Peer Loans Online

Guide to Credit Cards: 5 Sneaky Ways Credit Cards Get You to Overspend

Credit card companies have $25 billion reasons to get you to overspend. Use this guide to credit cards to understand all the sneaky ways they do it.

Visa and Mastercard booked $25.9 billion in revenue last year. That’s money moved from your pocket to theirs through interest, annual fees and other charges.

And that’s just the top two credit card companies. The industry books hundreds of billions a year and all driven by getting you to overspend.

Besides the money they collect from you, credit card companies get a percentage fee on each transaction from the merchant. It may only seem like a percent or two but it adds up to billions.

So credit card issuers have a strong incentive to keep you reaching for your plastic and they’ve gotten quite good at it. A Dunn & Bradstreet survey found that consumers spend up to 18% more when using a credit card compared to cash. McDonald’s reports the average purchase paid for with credit is $7 versus just $4.50 when cash is used to pay.

It’s legal loan-sharking and little is done to protect the consumer. Credit card overspending costs people more than just that 20% annual APR, it makes it harder to budget and forces you into a debt trap that makes it impossible to save for retirement.

Avoiding overspending on your credit cards means understanding the psychology of credit and the ways credit card companies use to trick you.

The Psychology of Credit Cards

Studies have shown that the brain reacts differently when you pay by credit card versus paying with cash. Researchers are actually able to measure consumers’ perception of pain and paying with plastic doesn’t trip the same triggers as handing over cash.
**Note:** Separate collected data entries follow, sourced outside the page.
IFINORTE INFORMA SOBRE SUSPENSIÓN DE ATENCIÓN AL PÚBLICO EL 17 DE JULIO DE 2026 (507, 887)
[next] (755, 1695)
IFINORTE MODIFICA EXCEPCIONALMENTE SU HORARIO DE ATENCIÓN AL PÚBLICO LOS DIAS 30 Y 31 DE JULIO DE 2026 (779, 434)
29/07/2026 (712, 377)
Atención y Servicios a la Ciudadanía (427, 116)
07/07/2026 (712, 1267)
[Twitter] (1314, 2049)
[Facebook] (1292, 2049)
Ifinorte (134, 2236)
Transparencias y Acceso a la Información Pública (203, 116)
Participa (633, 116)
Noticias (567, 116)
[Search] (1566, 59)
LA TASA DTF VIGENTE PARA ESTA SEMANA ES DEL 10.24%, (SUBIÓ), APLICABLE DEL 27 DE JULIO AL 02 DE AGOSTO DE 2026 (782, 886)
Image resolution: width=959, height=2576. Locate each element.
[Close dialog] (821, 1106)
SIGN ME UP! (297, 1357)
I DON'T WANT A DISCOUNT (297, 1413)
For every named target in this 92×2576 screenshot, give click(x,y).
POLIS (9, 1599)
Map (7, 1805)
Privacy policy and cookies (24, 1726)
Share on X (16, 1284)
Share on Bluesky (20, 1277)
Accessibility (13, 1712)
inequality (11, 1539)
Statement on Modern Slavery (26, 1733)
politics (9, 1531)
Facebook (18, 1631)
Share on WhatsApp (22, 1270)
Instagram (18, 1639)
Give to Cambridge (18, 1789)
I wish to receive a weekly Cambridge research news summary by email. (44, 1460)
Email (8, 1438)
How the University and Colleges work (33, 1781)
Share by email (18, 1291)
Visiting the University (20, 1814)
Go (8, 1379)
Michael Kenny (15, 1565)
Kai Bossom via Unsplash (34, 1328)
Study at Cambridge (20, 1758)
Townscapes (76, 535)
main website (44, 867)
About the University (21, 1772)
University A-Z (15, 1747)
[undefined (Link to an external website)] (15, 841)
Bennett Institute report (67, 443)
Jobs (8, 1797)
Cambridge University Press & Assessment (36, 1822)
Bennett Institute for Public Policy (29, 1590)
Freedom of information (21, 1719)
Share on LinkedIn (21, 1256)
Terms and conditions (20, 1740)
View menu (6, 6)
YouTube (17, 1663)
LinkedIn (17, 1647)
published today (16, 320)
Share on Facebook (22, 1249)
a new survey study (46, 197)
When you charge something on a card, you don’t go through the same mental budgeting process as when paying for cash. When you take money out of your pocket or pay with a check, you run through how much cash you have left. It’s an informal budgeting process, “OK, I had $100 in my account but just spent $60. I guess I better watch it for the rest of the week.”

That doesn’t happen with credit cards. You may have thousands left on your limit so spending $50 or even a few hundred doesn’t matter as much. There’s no mental budgeting to slow you down from using the card again and overspending.

Credit card companies have even been able to associate their logos with spending through powerful conditioning. A series of experiments by Dr. Richard Feinberg found that people were more willing to spend just by showing them logos of credit card companies!

Not only do credit card companies use psychology to get you to overspend, they use it to get make more on interest payments. A paper published in the Journal of Marketing Research found that people are driven to attain small goals. This means people are psychologically-driven to pay off small debts first even if others have higher interest rates.

The result, people run up huge bills on their credit cards and turn their focus to paying other bills while paying double-digit rates to the credit companies.

Finally, credit card companies are masters at the psychological incentives of rewards. Offering ‘cash back’ programs and rewards drive consumers to overspend way beyond their budget. Many card companies even use tiered rewards systems so the more you spend, the more rewards you ‘earn’.

Credit card rewards systems turn consumers into Pavlovian dogs!

Just as a dog that hears a bell and gets a treat, you are being conditioned to spend more by rewards incentives. The problem is that the payout on rewards is far less than you end up paying in interest and fees.

Now that we know how credit card companies use psychology against you, it’s easier to see through five common credit card tricks that get you to overspend.

5 Sneaky Credit Card Tricks Companies Use to Make You Overspend

By using psychology, credit card companies are able to design programs and messages to reinforce overspending.

  1. Credit cards minimalize how much you owe. They do this by showing only the minimum you need to pay each month. Knowing your payment is only $100 is much easier to stomach than realizing you are $10,000 in debt.

    Your minimum payment will be the first thing you see on your statement, in bold letters to get your attention. The total account balance is usually buried further down with other numbers including the amount of interest you paid last month.

  2. Credit card companies ‘reward’ you by raising your limit. If you are able to keep up with payments, the issuer may increase your borrowing limit and send you a ‘congratulations’ letter. It’s really only congratulations to them because they will be making more money.
  3. Credit cards make it easy to get approved. One credit card company may have dozens of cards and programs for different types of borrowers. If your credit score is too low for one program, they have another card just right for you. They can even get you a cash-secured card with high fees and lock you in as a customer.
  4. Issuers encourage you to use your credit card as an ATM. Your credit card may come with a ID number to use for fast cash at ATM machines. The problem is that these cash withdrawals usually include a fee or an interest rate even higher than your normal APR.
  5. Credit cards pull you in with low-introductory rates. That 0% for six months may sound like a great deal but have you ever paid off or closed the card after the six-month period? Credit card companies know they have you hooked and most of these sweetener deals come with the highest rates when the honeymoon is over.

Understanding how credit cards trick you into overspending is one step closer to beating them at their own game. I don’t think you need to be completely debt-free and avoid all credit but the card companies are very good at their game. Know the psychology of credit and how it drives overspending to better understand how you can avoid the debt trap.